A more familiar weapon for the Raiders was the defence, that, for the large part of the game, looked relatively solid. Early they were physically dominant, with the middle matching their offensive dominance with a powerful threat. In the first half, the Titans barely got a look in. In the second half however, the defence was looser, and the Titans matched massive metres up the middle with an ability to continually test the Raiders left edge. In a sense it was pleasing. George Williams had looked so solid on the right edge that the Titans barely attacked there. But the Raiders were often scrambling on the left, and Jarrod Croker was more than once in no-man’s land when the ball found attackers outside him. Good cover defence and some patchy execution helped the Raiders keep the damage to a minimum, and the switch of Bailey Simonsson, who moved to fullback when Nicoll-Klokstad left the field, for Michael Oldfield no doubt contriibuted to the communication problems. There’s work to do there.

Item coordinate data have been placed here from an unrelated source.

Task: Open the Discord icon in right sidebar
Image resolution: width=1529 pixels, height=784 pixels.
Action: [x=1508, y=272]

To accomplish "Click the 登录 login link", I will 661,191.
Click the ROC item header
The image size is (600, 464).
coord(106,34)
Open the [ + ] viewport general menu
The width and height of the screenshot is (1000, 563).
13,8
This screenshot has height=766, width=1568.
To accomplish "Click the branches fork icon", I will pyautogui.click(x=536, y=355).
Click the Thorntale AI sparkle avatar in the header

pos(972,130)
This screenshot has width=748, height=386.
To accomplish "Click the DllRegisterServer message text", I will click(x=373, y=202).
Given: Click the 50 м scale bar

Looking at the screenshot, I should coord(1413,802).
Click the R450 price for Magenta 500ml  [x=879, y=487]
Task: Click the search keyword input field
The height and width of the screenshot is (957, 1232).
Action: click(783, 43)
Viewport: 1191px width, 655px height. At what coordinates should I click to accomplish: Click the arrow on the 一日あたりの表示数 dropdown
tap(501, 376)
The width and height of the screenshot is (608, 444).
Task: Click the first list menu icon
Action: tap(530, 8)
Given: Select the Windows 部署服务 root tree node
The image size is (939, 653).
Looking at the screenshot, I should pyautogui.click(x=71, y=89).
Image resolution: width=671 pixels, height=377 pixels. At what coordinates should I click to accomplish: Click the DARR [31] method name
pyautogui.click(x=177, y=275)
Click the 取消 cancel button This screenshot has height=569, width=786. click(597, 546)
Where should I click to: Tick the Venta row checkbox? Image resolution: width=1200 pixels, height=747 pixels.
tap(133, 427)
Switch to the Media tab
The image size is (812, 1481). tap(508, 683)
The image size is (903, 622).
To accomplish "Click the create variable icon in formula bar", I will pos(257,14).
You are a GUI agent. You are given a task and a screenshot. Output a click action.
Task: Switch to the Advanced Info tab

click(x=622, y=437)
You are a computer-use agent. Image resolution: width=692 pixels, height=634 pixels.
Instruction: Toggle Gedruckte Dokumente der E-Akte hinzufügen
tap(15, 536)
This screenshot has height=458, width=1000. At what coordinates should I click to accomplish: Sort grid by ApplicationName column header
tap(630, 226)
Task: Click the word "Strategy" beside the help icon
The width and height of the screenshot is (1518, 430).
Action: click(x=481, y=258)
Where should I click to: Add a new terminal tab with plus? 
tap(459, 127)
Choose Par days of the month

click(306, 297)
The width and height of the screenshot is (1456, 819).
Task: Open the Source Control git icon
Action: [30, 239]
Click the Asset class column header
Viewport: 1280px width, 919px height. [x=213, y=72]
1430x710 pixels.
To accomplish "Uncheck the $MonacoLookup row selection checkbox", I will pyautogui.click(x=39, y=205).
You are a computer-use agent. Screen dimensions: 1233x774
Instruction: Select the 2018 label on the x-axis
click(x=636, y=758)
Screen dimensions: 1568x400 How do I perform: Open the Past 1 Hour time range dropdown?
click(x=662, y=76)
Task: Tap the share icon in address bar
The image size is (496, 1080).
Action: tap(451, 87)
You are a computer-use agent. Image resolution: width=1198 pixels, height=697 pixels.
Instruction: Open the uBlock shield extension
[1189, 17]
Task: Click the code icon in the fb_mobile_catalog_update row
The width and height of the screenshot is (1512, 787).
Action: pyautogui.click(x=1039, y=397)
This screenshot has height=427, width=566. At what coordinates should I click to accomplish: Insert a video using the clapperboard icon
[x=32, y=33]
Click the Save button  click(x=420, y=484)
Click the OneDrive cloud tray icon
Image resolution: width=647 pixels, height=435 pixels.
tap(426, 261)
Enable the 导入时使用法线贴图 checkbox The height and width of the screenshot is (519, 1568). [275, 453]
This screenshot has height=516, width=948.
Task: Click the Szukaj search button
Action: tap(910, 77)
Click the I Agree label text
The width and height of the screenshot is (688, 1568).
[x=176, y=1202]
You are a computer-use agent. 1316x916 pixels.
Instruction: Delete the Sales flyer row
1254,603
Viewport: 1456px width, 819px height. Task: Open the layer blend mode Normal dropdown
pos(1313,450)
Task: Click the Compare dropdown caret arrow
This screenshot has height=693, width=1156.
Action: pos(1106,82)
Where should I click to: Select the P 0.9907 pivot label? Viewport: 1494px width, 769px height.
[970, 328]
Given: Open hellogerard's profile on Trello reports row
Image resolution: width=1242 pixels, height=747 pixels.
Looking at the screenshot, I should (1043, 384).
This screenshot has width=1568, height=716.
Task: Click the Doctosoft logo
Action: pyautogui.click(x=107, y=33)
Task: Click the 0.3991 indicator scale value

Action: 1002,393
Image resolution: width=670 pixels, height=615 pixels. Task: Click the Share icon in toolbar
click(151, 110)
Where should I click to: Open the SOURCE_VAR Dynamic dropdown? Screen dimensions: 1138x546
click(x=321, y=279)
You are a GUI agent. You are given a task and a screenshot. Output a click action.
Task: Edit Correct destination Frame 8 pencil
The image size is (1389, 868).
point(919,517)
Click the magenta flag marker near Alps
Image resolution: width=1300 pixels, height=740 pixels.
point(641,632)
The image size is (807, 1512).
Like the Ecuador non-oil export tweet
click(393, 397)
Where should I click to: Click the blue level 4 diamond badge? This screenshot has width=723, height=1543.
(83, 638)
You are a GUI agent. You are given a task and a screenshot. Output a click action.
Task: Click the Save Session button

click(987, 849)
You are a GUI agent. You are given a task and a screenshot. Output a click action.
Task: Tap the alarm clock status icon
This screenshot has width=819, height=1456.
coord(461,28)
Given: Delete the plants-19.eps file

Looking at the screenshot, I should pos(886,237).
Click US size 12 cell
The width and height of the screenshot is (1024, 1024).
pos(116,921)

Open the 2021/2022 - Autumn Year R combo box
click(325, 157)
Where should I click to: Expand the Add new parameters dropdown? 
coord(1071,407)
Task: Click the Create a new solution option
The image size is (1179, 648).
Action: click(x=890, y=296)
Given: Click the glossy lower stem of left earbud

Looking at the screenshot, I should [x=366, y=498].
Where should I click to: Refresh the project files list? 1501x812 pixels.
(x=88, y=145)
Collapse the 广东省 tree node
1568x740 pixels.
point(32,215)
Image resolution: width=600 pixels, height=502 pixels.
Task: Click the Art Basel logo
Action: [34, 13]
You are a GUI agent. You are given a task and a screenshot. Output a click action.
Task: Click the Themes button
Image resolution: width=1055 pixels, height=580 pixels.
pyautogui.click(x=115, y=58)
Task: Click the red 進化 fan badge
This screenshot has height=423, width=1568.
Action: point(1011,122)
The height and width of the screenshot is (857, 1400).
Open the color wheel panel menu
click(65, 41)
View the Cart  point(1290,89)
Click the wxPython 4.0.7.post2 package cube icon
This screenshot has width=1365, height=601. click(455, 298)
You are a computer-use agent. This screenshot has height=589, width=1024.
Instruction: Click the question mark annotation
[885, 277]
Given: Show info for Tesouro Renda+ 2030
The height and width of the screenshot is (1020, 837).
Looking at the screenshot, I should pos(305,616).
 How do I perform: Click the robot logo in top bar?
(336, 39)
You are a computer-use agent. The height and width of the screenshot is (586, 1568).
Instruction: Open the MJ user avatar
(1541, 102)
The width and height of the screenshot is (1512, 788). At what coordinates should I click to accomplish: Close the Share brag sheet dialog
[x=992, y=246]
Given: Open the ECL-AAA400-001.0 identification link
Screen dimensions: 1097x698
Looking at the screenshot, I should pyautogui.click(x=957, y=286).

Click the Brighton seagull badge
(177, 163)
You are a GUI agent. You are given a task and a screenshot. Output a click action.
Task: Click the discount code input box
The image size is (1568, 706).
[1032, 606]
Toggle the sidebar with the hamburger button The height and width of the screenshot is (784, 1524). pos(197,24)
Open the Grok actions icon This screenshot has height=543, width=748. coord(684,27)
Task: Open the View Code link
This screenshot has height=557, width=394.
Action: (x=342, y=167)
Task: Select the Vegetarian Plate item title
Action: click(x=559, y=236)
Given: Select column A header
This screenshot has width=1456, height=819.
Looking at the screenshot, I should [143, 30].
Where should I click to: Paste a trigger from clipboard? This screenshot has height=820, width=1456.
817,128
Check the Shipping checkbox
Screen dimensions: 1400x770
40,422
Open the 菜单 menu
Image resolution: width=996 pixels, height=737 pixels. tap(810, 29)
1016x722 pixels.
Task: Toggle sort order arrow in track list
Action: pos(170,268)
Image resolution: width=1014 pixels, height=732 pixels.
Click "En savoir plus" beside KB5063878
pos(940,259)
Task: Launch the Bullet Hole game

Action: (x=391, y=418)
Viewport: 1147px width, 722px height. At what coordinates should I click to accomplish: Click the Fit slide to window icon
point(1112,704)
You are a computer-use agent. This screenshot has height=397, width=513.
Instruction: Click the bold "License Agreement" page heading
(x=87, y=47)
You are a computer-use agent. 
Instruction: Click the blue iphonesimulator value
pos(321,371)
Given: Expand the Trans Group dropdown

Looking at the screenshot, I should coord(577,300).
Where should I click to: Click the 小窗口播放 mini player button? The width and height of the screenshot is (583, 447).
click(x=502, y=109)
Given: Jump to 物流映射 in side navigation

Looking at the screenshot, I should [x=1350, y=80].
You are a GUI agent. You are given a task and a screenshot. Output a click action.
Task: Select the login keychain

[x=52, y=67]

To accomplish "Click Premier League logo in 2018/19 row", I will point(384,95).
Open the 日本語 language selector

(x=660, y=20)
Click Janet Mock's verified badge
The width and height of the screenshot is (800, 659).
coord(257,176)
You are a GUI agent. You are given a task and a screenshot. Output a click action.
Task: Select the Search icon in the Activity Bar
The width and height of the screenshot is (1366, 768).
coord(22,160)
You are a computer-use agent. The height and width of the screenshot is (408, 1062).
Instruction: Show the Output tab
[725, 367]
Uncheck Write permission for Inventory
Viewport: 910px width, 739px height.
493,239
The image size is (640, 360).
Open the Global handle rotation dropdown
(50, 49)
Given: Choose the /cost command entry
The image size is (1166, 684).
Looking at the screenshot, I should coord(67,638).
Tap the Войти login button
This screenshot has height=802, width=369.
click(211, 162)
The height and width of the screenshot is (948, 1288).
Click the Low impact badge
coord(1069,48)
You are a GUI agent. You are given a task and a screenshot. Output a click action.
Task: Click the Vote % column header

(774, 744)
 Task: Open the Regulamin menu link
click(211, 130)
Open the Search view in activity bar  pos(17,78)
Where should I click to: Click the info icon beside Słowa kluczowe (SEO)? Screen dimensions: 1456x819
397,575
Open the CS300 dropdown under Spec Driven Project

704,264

It was also pleasing to see the kicking game so functional. Hodgson, Wighton and Williams all were mostly excellent kicking the ball, though not without error. The Raiders used their kicking to trap the Titans in the corner, and crash defenders into them. On multiple occasions throughout the game the Titans would find themselves kicking from well inside their forty. This kicking game is of critical to the Raiders success. When things weren’t going the Raiders well in the second half, it was built on the back of the few occasions they kicked poorly, and they got themselves out of it by getting back to their tried and true formula: work through the middle, kick to a corner, and smash them.
The game was hardly perfect. As we mentioned Williams and Wighton both had moments that should have been tries that they couldn’t finalise. Wighton’s out-on-the-full kick early in the second half set the tone for a poor period of play where the Milk couldn’t get out of their own way. But they finally worked their way back to normalcy – of which Siliva Havili’s insertion seemed to play a big role – and finally they hit the left edge where they’d had so much success. Whitehead scored and the game was iced.
The Raiders have plenty of work to do. The Titans, although improved on their 2019 model in many ways (though none of them involve Bryce Cartwright), won’t be a player in the finals this year. The Green Machine should handle them as easily as they did. But the importance of building a platform for success can’t be understated, and given the number of troops that are out of action, and how that might be added to by this game, this was a critical two points. If they can iron out the imperfections, and build on the genetics of 2019, the sky is the limit.